Ask your boss for a pay rise. Offer to do overtime, or alternatively get a part-time job. If you don't have kids or other commitments this is very possible, and the extra pay can go right into your savings.

An extra benefit of working more hours is, you won't have time to spend money on entertainment when you're bored.

Clear your expensive debts

Every debt except your student loan carries interest, and your credit card will be the most expensive. Get rid of these as soon as you can, or if your credit card debt is really high, look at gathering all your debts into one personal loan that may only be 10%.

Better still, ask a generous, well-off family member to take on your loan with their revolving credit that's probably only 5-6%. You'll clear it a lot faster that way.

Check out alternative lending

Maximise the return on your nest egg (the one you haven't put in KiwiSaver). Consider peer-to-peer lending, which realises excellent interest rates. But do your homework – a higher return carries higher risk, and some groups offer more surety than others.

The pros and cons of guarantees

You've been working hard and saving hard to get a deposit together, but you still need a bit more – and you've found the perfect house. You could ask your friendly property-owning relatives for a personal guarantee.

All they have to do is provide the bank with a mortgage over their property, and an assurance that they will cover the loan if you can't. It's simple, with minimum paperwork needed, and your relative doesn't have to come up with any cash.

The downside is, a guarantee is simple to set up, but very complex to unwind even if you have equity, and your relatives can't do much more borrowing now they effectively have two mortgages. You also have to use the same bank as your relatives, which may not offer the best deal. And if you fall behind on payments, the bank could decide to sell both properties.

Not surprising this option is out of favour with financial advisors and lawyers.

Your deposit as a loan – or a gift

Your relatives can lend you the deposit, and if they don't have to borrow it themselves this is much the simplest way of getting into a property.

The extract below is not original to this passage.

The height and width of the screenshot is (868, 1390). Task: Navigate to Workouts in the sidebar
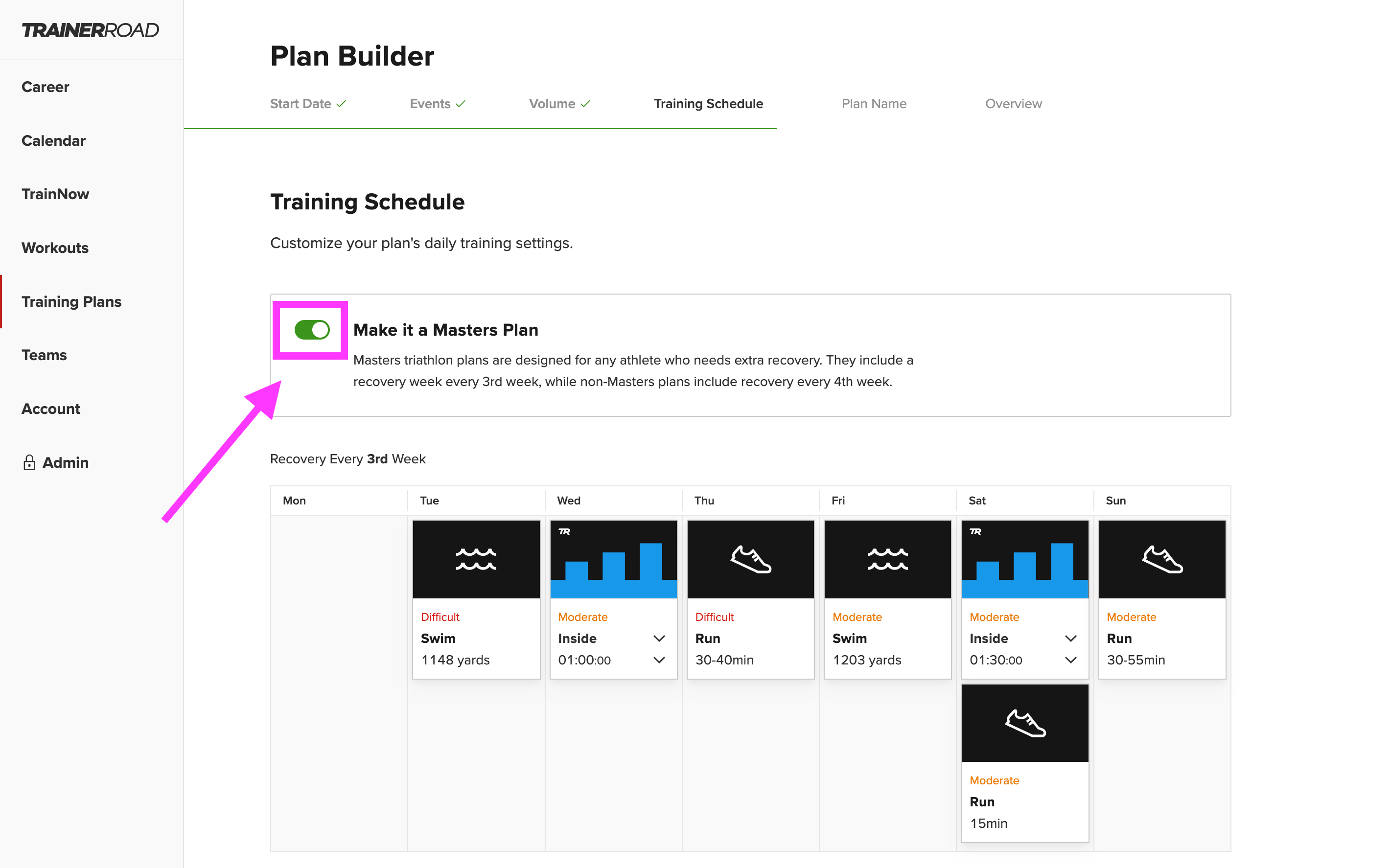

You can have a private arrangement with them to pay back the money either in regular payments or in a lump sum once you can afford to refinance.

Using revolving credit is one way to go if your relatives need to borrow, and their risk is only the amount you borrow and not their property – or yours. It's the most popular way for parents to help their children into their first home.

Then there's a gift, if you're very lucky and have generous affluent relatives who really love you and are prepared to front up with the cash money.